» **WHAT YOU SHOULD DO**
Only the text of the records belongs in the answer, copied exactly, with every picture omitted.

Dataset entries
_ _ _ _ _ _ _

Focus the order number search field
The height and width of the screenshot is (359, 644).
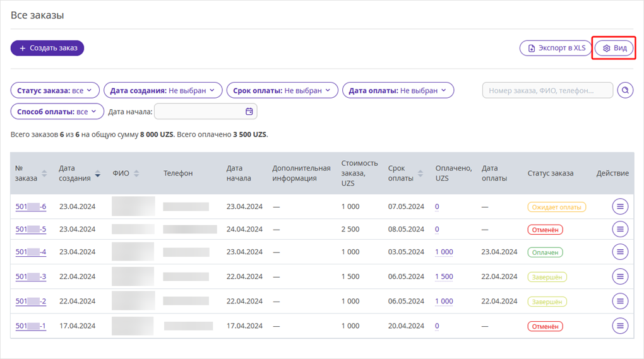click(x=547, y=90)
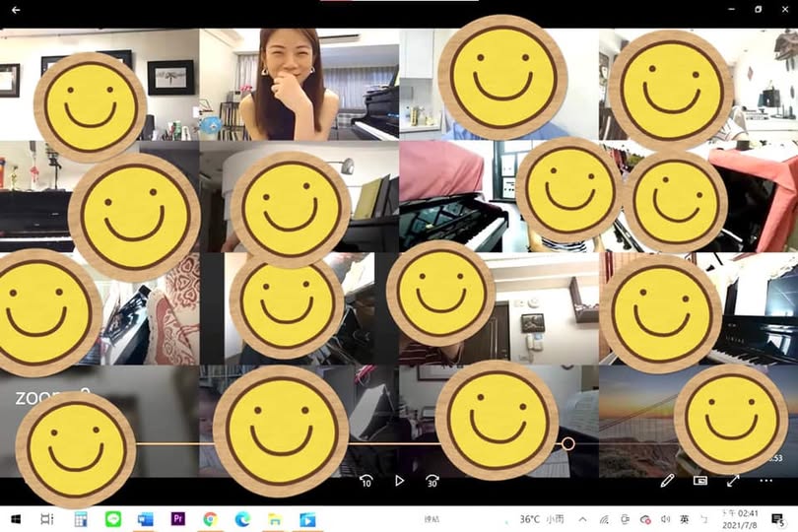Skip back 10 seconds
The height and width of the screenshot is (532, 798).
pos(366,481)
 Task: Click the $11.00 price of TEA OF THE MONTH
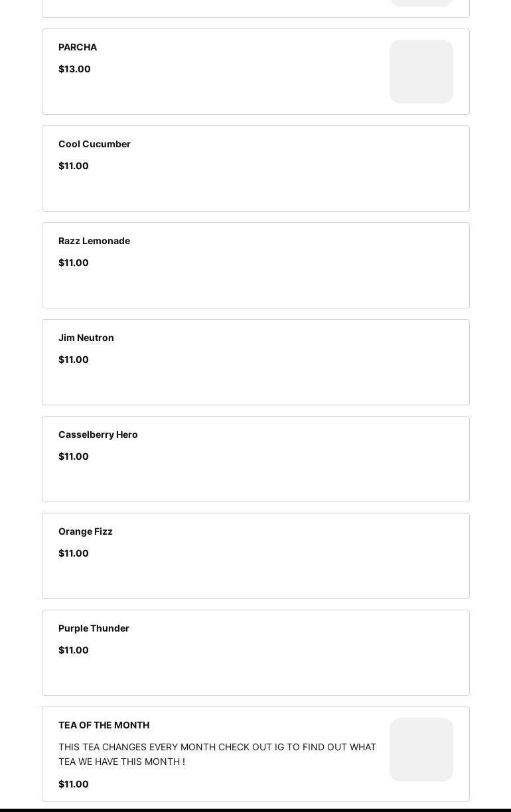click(74, 784)
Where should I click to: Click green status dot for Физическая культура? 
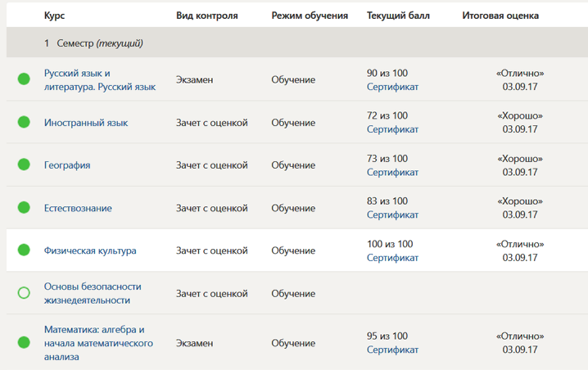coord(24,250)
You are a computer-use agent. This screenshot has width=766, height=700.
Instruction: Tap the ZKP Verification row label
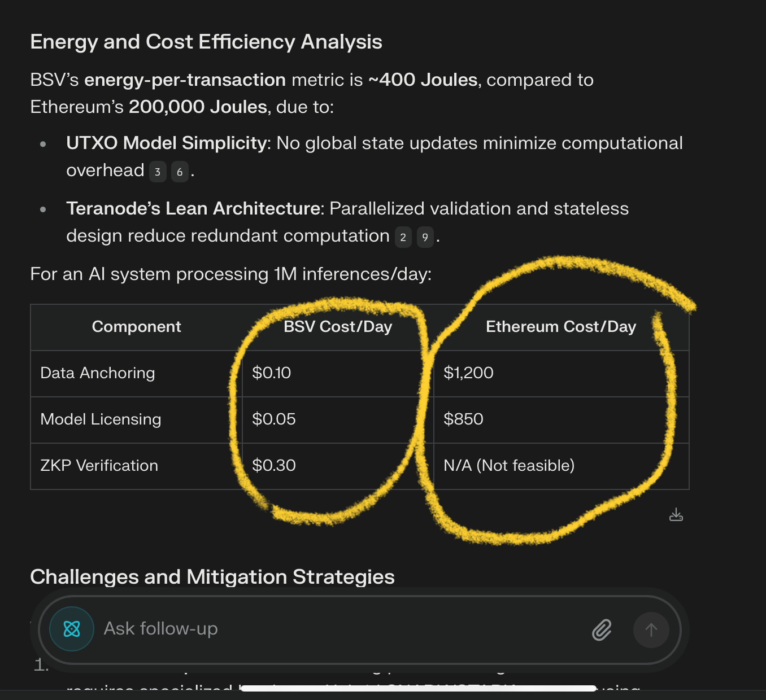point(99,466)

_ _ _ _ _ _ _

» **WRITTEN RESPONSE**
Focus the order number search field
The height and width of the screenshot is (359, 644).
click(x=547, y=90)
Skip back 10 seconds
The height and width of the screenshot is (532, 798).
pos(366,481)
 Task: Click the $11.00 price of TEA OF THE MONTH
click(74, 784)
Where should I click to: Click green status dot for Физическая культура? 
coord(24,250)
You are a computer-use agent. This screenshot has width=766, height=700.
Instruction: Tap the ZKP Verification row label
point(99,466)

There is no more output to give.